### [Assignment]
Please output exactly the lines from the one containing "Given: Open the navigation hamburger menu" through the end of the records below, leaving out any pictures.

:: Study material ::

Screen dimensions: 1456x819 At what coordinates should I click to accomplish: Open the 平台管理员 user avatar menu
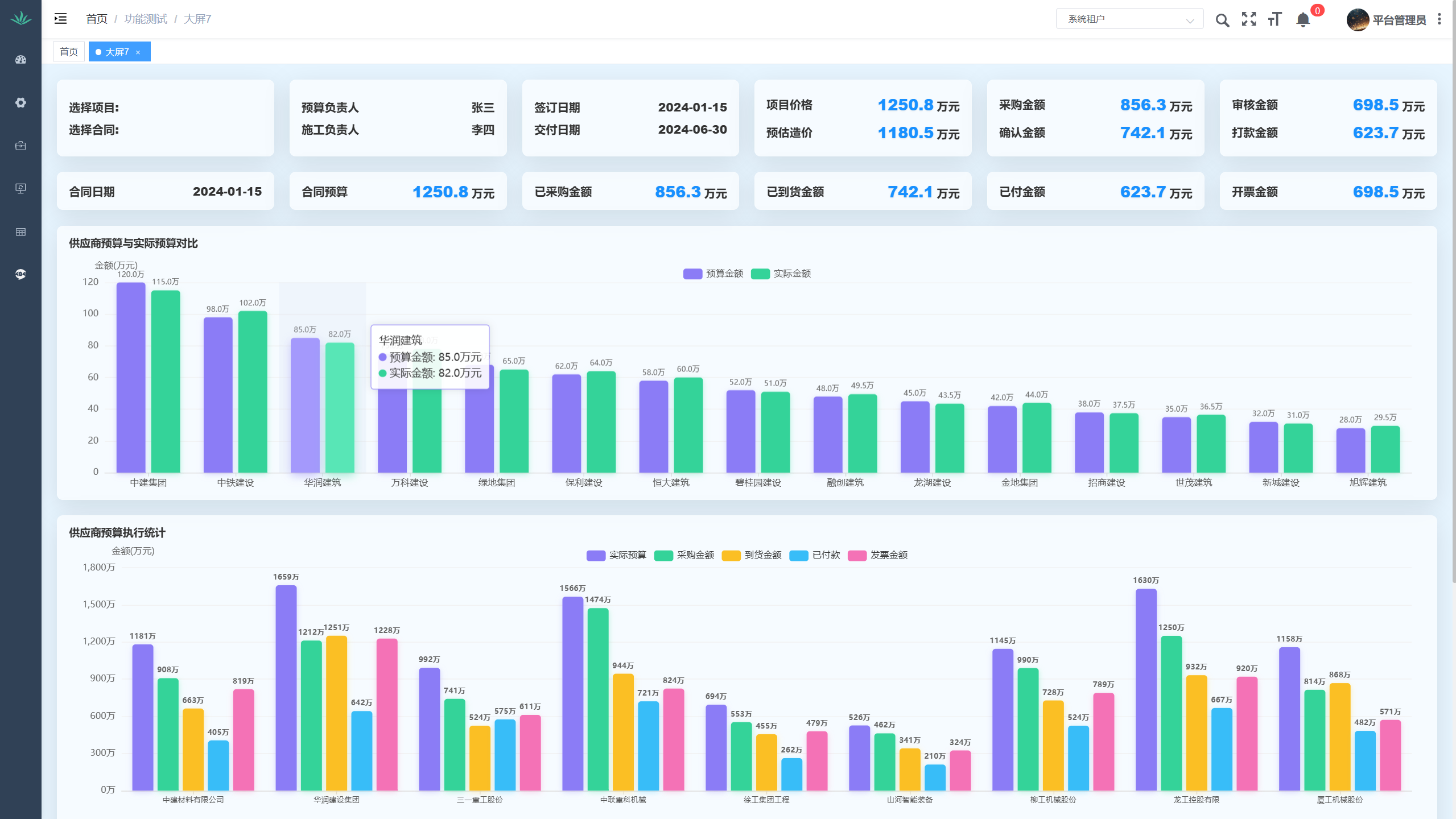[1358, 20]
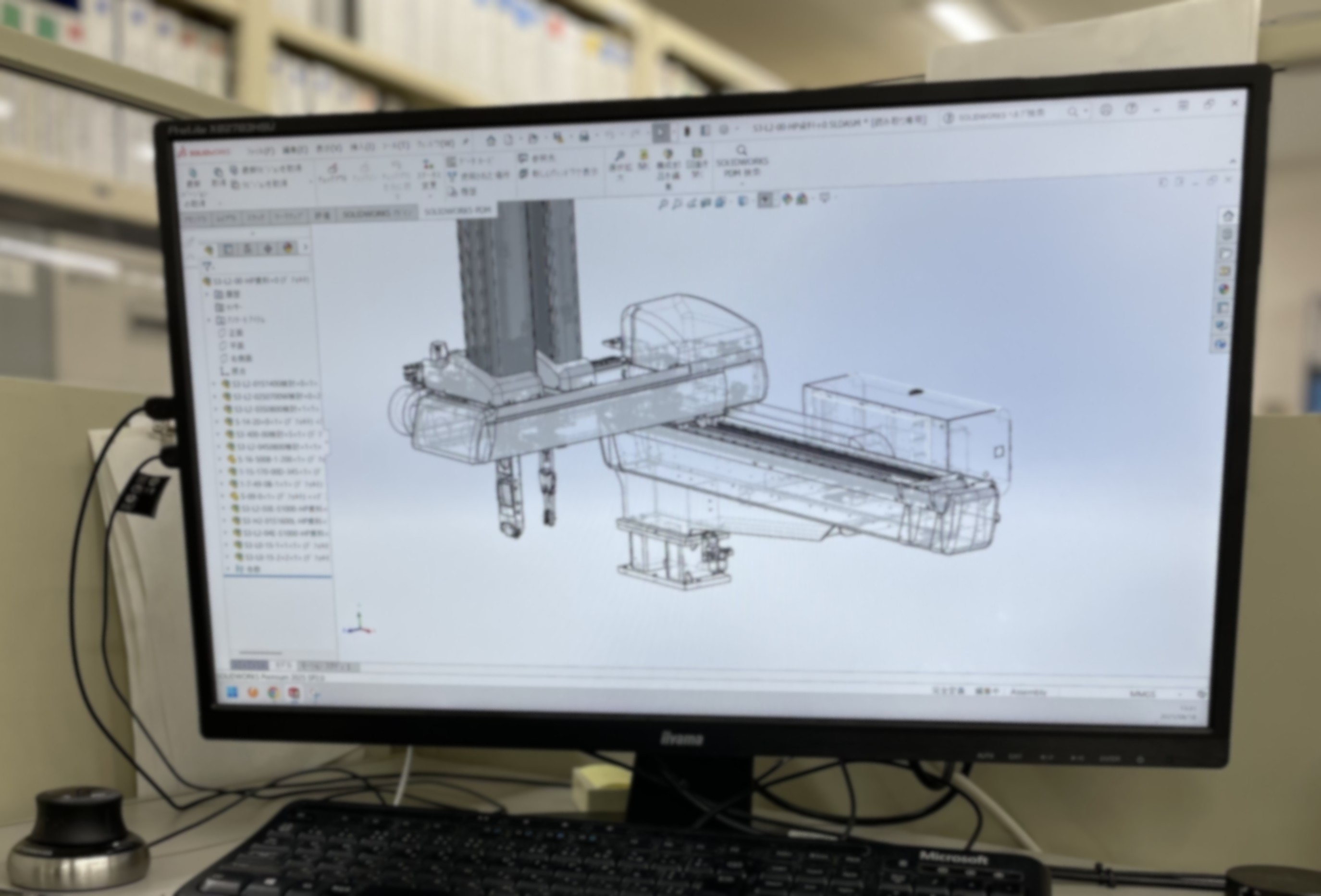This screenshot has width=1321, height=896.
Task: Click the filter funnel icon in the feature tree
Action: click(x=208, y=266)
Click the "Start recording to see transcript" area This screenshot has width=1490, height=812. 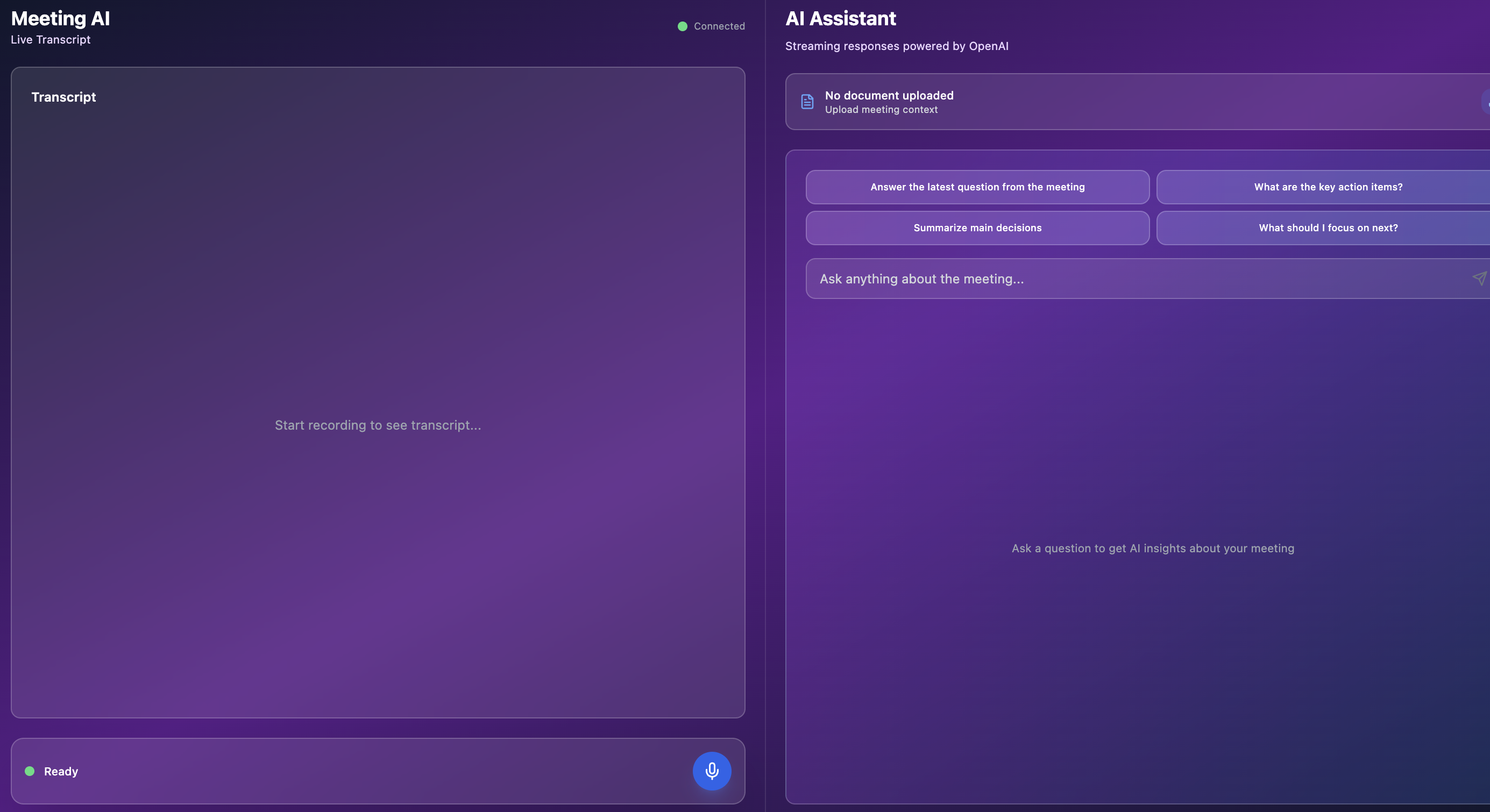click(x=378, y=425)
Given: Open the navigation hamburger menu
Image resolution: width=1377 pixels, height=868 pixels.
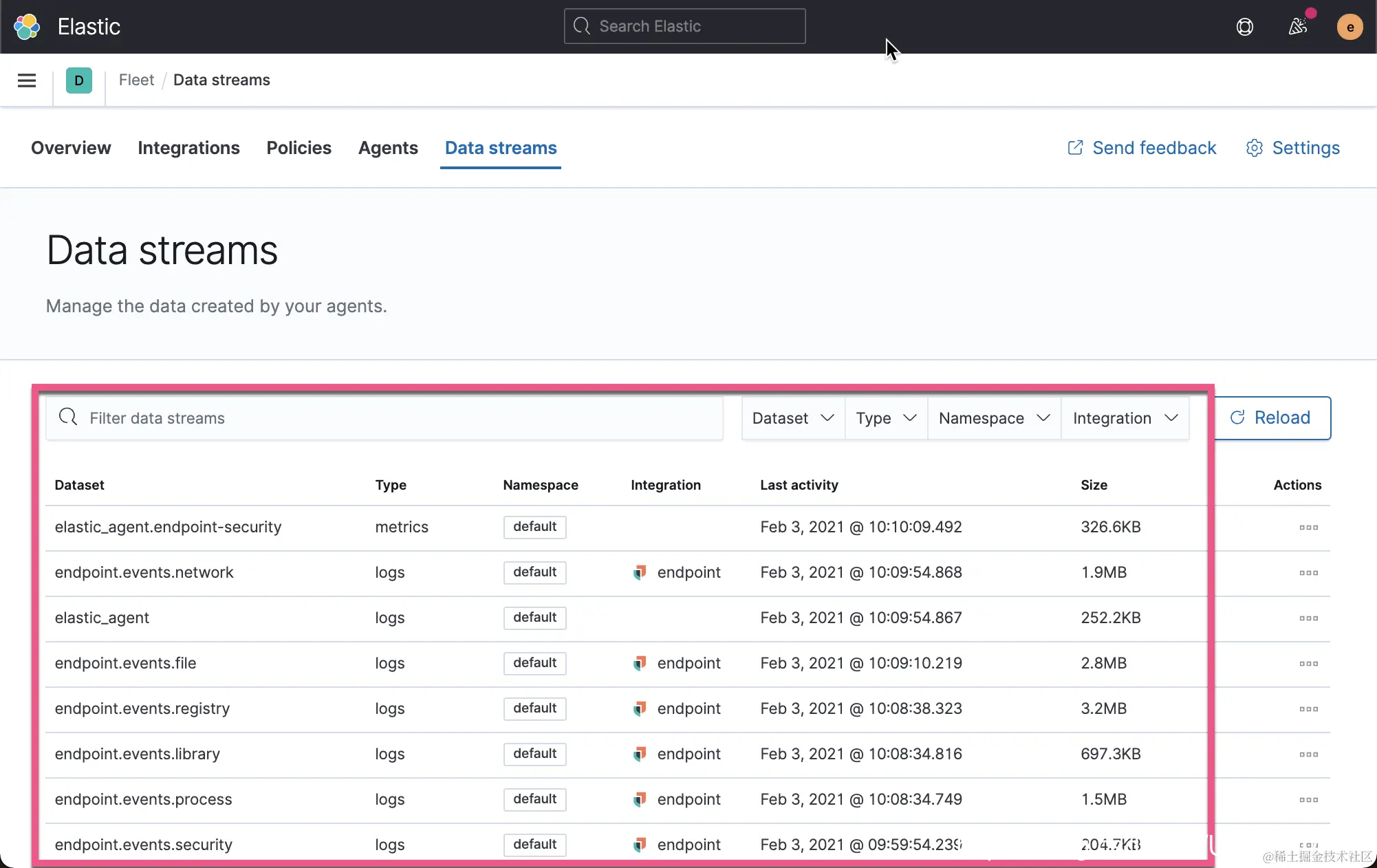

:::

### [Exercise result]
Given: Open the navigation hamburger menu
Image resolution: width=1377 pixels, height=868 pixels.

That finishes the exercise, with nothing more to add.